Marcus Harris

No. 13, 18, 10
- Position: Wide receiver

Personal information
- Born: March 1, 1989 (age 37)
- Listed height: 6 ft 1 in (1.85 m)
- Listed weight: 187 lb (85 kg)

Career information
- High school: Kirkwood (Kirkwood, Missouri)
- College: Murray State
- NFL draft: 2011: undrafted

Career history
- Detroit Lions (2011)*; Tennessee Titans (2012)*; Omaha Nighthawks (2012); Iowa Barnstormers (2013); New York Giants (2013–2015); Baltimore Brigade (2017)*;
- * Offseason or practice squad member only

Career AFL statistics
- Receptions: 94
- Receiving yards: 1,223
- Return yards: 1,265
- Total touchdowns: 19
- Stats at ArenaFan.com
- Stats at Pro Football Reference

= Marcus Harris (wide receiver, born 1989) =

American football player (born 1989)

Marcus Ryan "Soup" Harris (born March 1, 1989) is an American former professional football wide receiver. He played college football at Murray State University. He was a member of the Detroit Lions, Tennessee Titans, Omaha Nighthawks, Iowa Barnstormers, New York Giants, and Baltimore Brigade.

==Early life==
Harris played quarterback for Kirkwood High School in Kirkwood, Missouri. He earned second-team all-state honors after passing for 1,800 yards and rushing for 450 yards his senior year. He also led the Pioneers to the class 5A state championship game, where they lost to Raymore-Peculiar High School. He was named first-team all-conference his junior and senior seasons. Harris was named honorable mention all-state after his junior year in which he threw for 2,423 yards.

==College career==
Harris played football from 2007 to 2010 with the Murray State Racers. He finished his college career with 217 receptions, 2,479 receiving yards and 21 receiving touchdowns.

==Professional career==
Harris was rated the 54th best wide receiver in the 2011 NFL draft by NFLDraftScout.com. He was signed by the Detroit Lions on July 28, 2011, after going undrafted in the 2011 NFL draft. He was released by the Lions on August 29, 2011. He was signed to the Lions' practice squad on November 30, 2011. Harris was signed to a reserve/futures contract by the Lions on January 10, 2012.

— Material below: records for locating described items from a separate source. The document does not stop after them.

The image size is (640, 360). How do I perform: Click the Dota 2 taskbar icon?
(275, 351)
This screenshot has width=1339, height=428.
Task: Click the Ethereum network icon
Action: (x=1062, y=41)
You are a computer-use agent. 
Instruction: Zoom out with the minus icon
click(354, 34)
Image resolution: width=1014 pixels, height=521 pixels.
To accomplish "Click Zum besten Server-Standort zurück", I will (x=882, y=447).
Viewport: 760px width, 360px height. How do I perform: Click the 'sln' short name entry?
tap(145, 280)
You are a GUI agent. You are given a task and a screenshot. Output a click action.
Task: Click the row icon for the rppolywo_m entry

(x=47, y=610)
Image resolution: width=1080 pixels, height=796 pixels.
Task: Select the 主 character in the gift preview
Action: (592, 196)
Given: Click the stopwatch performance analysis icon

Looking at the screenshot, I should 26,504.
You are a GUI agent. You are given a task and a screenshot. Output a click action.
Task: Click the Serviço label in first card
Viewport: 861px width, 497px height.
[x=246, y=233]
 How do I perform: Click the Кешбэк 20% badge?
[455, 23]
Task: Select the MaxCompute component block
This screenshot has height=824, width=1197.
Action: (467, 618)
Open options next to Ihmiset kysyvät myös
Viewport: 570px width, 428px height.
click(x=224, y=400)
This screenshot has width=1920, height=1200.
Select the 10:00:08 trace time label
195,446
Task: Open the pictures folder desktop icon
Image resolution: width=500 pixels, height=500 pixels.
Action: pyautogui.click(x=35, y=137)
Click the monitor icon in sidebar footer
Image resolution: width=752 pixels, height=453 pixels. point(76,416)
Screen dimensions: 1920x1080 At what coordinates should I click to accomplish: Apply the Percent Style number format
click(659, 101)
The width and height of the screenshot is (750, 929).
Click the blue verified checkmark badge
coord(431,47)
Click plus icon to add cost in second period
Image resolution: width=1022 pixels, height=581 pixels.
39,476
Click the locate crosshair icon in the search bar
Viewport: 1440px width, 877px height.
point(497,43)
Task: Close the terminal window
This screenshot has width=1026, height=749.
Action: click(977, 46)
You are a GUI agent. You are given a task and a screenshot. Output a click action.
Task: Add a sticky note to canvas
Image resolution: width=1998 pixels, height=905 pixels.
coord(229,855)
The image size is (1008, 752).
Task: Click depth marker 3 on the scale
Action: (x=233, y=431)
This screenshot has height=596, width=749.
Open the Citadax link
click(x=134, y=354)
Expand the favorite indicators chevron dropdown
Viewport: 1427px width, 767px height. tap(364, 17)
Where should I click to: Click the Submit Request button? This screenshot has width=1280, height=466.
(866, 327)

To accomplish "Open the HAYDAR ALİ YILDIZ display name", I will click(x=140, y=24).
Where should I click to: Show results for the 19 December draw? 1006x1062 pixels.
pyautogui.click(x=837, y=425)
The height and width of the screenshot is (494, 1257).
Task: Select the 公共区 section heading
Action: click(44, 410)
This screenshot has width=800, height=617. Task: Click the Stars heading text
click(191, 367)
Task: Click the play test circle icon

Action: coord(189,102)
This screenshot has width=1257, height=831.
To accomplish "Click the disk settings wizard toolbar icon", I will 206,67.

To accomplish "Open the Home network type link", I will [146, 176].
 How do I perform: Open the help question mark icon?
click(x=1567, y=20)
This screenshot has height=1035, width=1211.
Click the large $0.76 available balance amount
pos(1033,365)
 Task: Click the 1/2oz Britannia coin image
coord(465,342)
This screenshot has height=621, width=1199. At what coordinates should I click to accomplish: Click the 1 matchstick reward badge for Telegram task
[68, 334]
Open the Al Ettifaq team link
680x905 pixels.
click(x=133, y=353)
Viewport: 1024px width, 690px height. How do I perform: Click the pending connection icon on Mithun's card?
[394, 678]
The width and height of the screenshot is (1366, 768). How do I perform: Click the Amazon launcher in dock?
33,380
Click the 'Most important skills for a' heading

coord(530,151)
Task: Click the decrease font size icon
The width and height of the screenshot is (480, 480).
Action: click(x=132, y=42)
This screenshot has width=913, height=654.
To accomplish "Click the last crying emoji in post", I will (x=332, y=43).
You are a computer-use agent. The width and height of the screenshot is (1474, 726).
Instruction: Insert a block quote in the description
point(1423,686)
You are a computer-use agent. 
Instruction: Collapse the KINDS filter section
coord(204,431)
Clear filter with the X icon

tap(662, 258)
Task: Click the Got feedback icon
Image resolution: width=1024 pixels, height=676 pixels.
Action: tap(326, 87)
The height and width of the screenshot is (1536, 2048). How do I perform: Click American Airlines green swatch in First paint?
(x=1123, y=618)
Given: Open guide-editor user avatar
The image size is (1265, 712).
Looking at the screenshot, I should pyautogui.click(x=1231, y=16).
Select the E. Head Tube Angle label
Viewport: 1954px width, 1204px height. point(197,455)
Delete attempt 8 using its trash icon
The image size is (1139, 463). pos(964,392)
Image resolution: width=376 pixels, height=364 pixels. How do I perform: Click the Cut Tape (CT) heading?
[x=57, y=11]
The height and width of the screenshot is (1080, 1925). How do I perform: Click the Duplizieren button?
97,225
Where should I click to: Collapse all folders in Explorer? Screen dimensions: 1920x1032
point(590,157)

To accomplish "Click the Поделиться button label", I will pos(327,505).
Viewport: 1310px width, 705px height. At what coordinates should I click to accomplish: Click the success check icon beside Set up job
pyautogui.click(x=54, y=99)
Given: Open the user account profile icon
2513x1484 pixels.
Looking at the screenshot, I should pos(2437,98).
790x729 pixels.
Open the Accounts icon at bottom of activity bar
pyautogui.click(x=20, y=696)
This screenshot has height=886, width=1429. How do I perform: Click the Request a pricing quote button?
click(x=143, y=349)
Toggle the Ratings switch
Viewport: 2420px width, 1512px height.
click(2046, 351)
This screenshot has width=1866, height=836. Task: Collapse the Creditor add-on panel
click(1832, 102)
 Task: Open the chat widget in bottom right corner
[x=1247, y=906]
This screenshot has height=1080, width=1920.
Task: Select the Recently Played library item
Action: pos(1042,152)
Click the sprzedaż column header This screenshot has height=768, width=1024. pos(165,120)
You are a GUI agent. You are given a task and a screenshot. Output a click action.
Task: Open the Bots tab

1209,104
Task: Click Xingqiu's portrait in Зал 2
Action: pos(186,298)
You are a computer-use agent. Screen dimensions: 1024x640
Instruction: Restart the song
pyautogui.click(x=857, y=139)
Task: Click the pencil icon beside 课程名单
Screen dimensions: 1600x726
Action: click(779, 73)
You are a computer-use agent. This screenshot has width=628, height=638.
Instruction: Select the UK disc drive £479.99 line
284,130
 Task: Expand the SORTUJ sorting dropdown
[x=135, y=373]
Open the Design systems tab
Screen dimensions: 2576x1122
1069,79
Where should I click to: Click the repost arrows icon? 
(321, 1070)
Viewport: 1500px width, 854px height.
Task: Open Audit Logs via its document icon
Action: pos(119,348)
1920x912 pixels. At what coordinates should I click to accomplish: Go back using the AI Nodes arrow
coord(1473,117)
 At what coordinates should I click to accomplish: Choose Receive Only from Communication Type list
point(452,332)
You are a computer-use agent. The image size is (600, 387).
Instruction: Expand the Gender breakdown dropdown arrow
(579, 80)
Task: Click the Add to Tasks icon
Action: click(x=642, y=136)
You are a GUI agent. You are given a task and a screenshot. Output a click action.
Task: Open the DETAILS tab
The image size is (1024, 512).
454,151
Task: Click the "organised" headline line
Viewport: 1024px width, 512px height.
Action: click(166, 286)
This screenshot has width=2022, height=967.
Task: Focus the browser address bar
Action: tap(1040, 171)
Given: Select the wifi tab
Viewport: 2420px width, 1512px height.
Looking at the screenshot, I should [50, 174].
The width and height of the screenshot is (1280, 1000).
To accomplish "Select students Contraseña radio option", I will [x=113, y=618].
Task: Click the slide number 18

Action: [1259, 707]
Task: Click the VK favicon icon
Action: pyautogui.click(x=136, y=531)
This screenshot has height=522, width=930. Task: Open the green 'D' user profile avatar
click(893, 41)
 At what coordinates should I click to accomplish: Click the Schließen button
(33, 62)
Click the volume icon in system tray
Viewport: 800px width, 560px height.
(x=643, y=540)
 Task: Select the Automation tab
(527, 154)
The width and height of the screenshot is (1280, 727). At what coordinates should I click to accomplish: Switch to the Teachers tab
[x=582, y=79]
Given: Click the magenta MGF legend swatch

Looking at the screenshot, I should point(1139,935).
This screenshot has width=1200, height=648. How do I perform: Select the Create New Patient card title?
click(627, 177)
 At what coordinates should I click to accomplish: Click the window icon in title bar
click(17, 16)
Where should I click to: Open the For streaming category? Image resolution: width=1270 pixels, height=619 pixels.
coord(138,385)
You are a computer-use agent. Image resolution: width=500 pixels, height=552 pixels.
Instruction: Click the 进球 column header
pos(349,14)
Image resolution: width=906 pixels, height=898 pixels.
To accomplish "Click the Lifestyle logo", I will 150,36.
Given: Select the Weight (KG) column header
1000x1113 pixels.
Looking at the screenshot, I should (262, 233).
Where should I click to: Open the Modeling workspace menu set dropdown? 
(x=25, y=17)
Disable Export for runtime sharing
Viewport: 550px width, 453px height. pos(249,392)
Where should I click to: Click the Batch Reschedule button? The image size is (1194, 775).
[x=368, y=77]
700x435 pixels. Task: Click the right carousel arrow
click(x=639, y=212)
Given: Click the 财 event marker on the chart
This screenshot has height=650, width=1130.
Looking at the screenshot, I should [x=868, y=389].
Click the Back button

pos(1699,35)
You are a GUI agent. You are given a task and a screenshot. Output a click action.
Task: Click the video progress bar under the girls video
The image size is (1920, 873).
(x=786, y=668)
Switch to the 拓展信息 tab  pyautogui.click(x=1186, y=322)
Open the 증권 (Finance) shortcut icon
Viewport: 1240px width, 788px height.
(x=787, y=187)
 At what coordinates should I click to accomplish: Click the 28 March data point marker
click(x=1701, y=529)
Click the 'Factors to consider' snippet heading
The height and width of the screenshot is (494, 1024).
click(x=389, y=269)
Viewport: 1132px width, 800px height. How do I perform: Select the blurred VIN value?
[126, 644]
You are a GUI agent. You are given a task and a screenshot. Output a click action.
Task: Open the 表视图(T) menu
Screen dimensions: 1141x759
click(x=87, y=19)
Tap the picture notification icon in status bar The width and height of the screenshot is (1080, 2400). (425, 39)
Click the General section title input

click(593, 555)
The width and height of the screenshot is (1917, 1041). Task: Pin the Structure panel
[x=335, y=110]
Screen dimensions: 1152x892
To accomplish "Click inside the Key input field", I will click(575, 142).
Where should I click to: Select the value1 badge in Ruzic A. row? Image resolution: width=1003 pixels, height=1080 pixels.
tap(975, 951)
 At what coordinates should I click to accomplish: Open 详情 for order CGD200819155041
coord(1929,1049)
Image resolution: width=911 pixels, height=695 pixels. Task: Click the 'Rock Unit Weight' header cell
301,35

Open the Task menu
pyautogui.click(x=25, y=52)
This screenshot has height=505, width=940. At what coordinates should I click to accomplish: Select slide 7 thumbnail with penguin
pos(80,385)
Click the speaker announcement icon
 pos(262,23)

Harris signed with the Tennessee Titans on August 1, 2012. He was released by the Titans on August 26, 2012.

He spent the 2012 season with the Omaha Nighthawks of the United Football League.

Harris was signed by the Iowa Barnstormers of the Arena Football League (AFL) on February 27, 2013. He accrued 94 receptions, 1,223 receiving yards, and 19 touchdowns during the 2013 Arena Football League season.

He signed with the New York Giants on August 12, 2013. He was released by the Giants on August 31 and re-signed to the Giants' practice squad on September 1, 2013. He was released by the Giants on September 24, 2013, and re-signed to the team's practice squad on October 1, 2013. Harris was placed on injured reserve on August 26, 2014. He was released by the Giants on July 15, 2015, and placed on injured reserve on July 16, 2015. He became a free agent on March 9, 2016.

Harris was assigned to the Baltimore Brigade of the AFL on January 18, 2017. However, he did not end up playing for the Brigade.